Ибо мир-душа изначально есть не что иное, как мир идей внутри интеллекта, рассматриваемый лишь с точки зрения субстанции или возможности в связи с формирующей деятельностью интеллекта. Но умопостигаемая субстанция становится формообразующим принципом мира чувств, поскольку она рассматривает идеи в пространственно-временном порядке и они становятся в ней logoi, то есть творческими и действенными понятиями. Таким образом, мир-душа двоится: одна в своем чистом бытии-в-себе, которая, как неделимое и нераздельное существо, не имеющее отношения к телесному миру, абсолютно нечувственна и сверхчувственна и, в незамутненном созерцании интеллекта, весьма возвышается над чувственным, и другая, которая, разделенная своим отношением к телесному бытию, зависит от первого и порождается им и связана с телом вселенной подобно тому, как душа человека связана с телом человека.

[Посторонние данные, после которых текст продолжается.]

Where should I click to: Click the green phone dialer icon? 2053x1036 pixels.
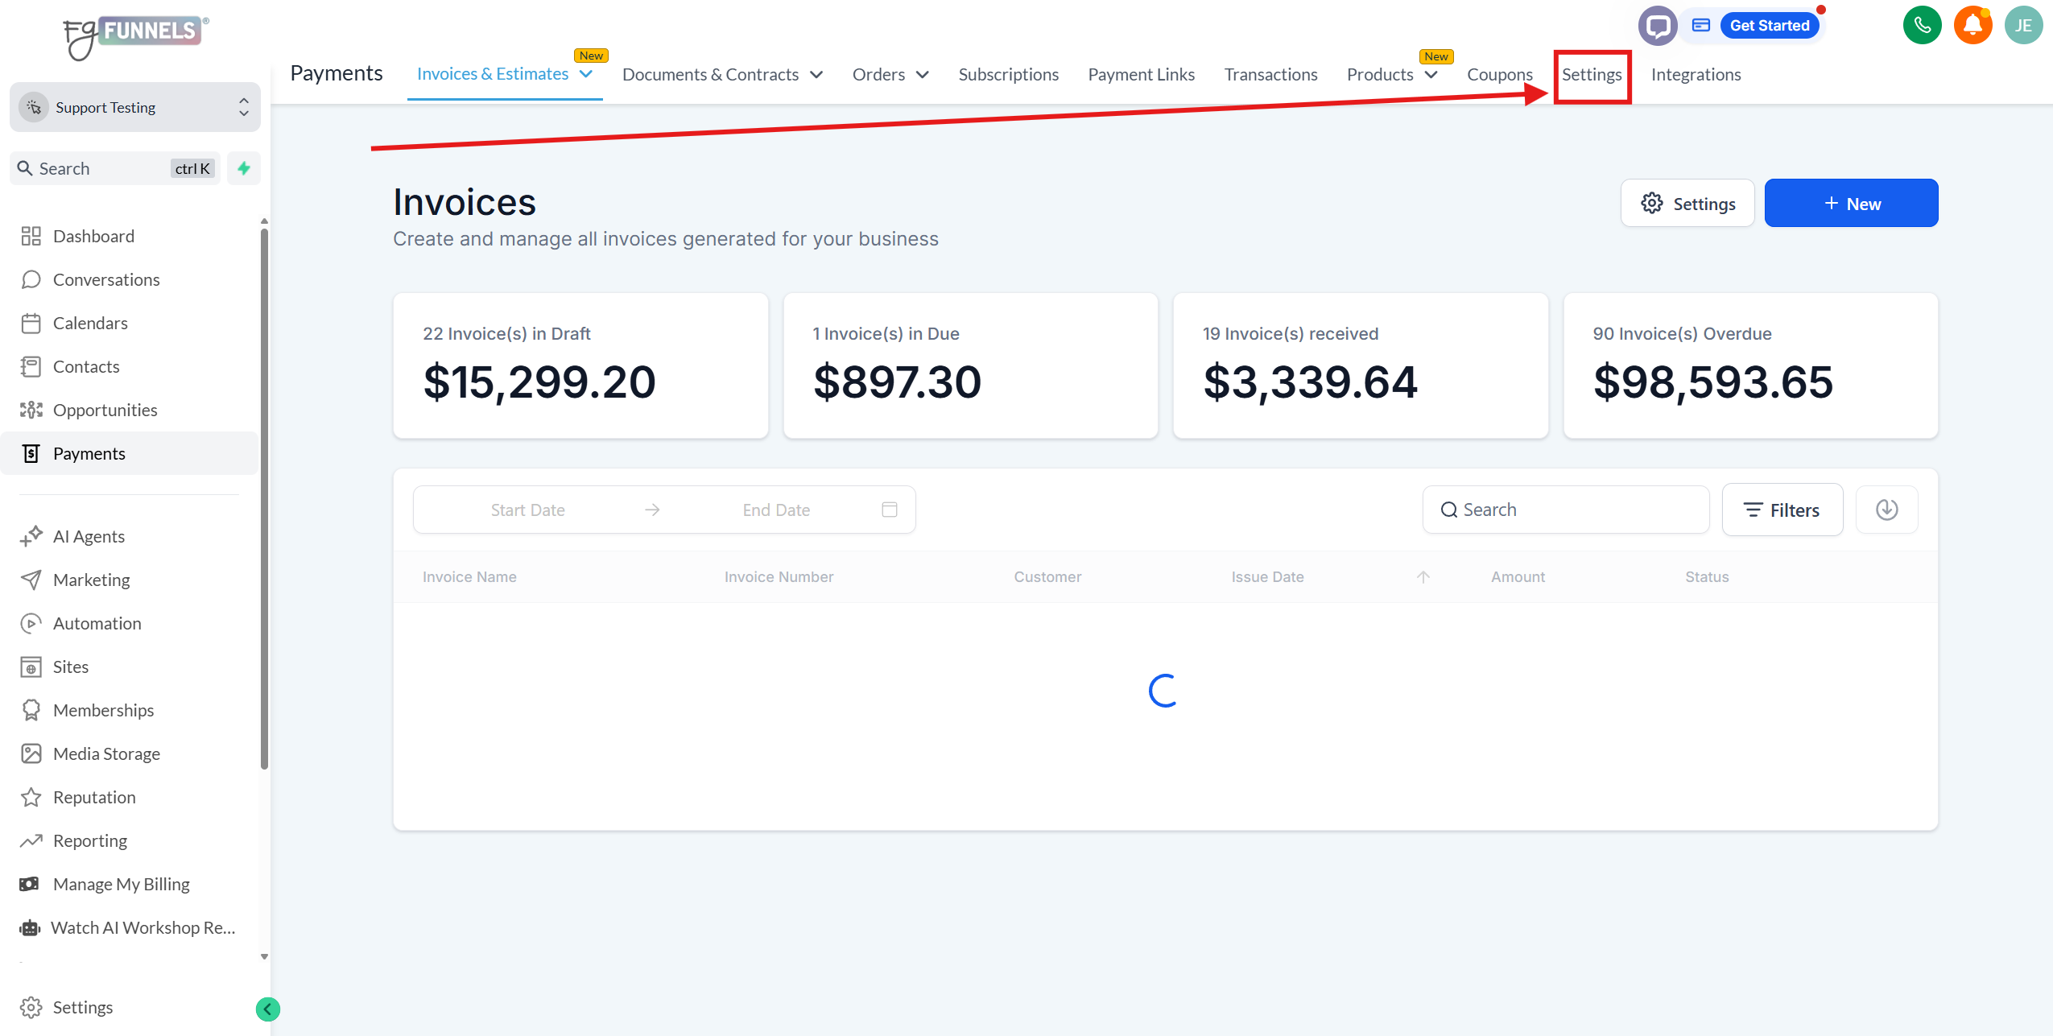click(x=1922, y=26)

Эта, верхняя или благородная душа, называется небесной Афродитой, дочерью Ураноса (Урании) или Кроноса, и ведет чисто рациональную жизнь в умопостигаемом без желаний и без боли рождения в своем подражательном создании идей. Эта, низшая душа, с другой стороны, не является чисто сверхчувственной и чисто рациональной, но омрачена материальностью, так как производит чувственный мир тел через свое видение и называется земной Афродитой, дочерью Зевса и Дионы. Если первая, обращенная внутрь, созерцает сверхчувственные идеи, то вторая, обращенная наружу, господствует в мире телесных вещей. Если последняя спокойно пребывает в себе и смотрит только на себя, то есть на свое собственное визуальное содержание, то она в напряженной деятельности смотрит на другого. Земная Афродита связана с небесной, как материя с формой, и оплодотворяется, так сказать, интеллектом, чтобы творить. Поэтому ей знакомы и родовые муки, и стремление к познанию, и инстинкт исследования: исполненная желания реализовать то, что она увидела в интеллекте, она, беременная им, переходит к множественности индивидуальностей и производит чувственную реальность своими внешними действиями (III 5, 2; III 8, 5; IV 2, 1; IV 7, 18; IV 8, 2; IV 8, 7; V 3, 3; V 3, 7; VI 2, 22). Мы видим, что подобно тому, как Плотин различает внутри интеллекта функцию восприятия и ее продукт, содержание восприятия или мир идей, и приравнивает последний к Единому, так и внутри мира-души он различает функцию и то, что ею производится; и хотя последний предполагается тождественным миру идей внутри интеллекта, он ищет это в реализации идей в чувственные или телесные объекты.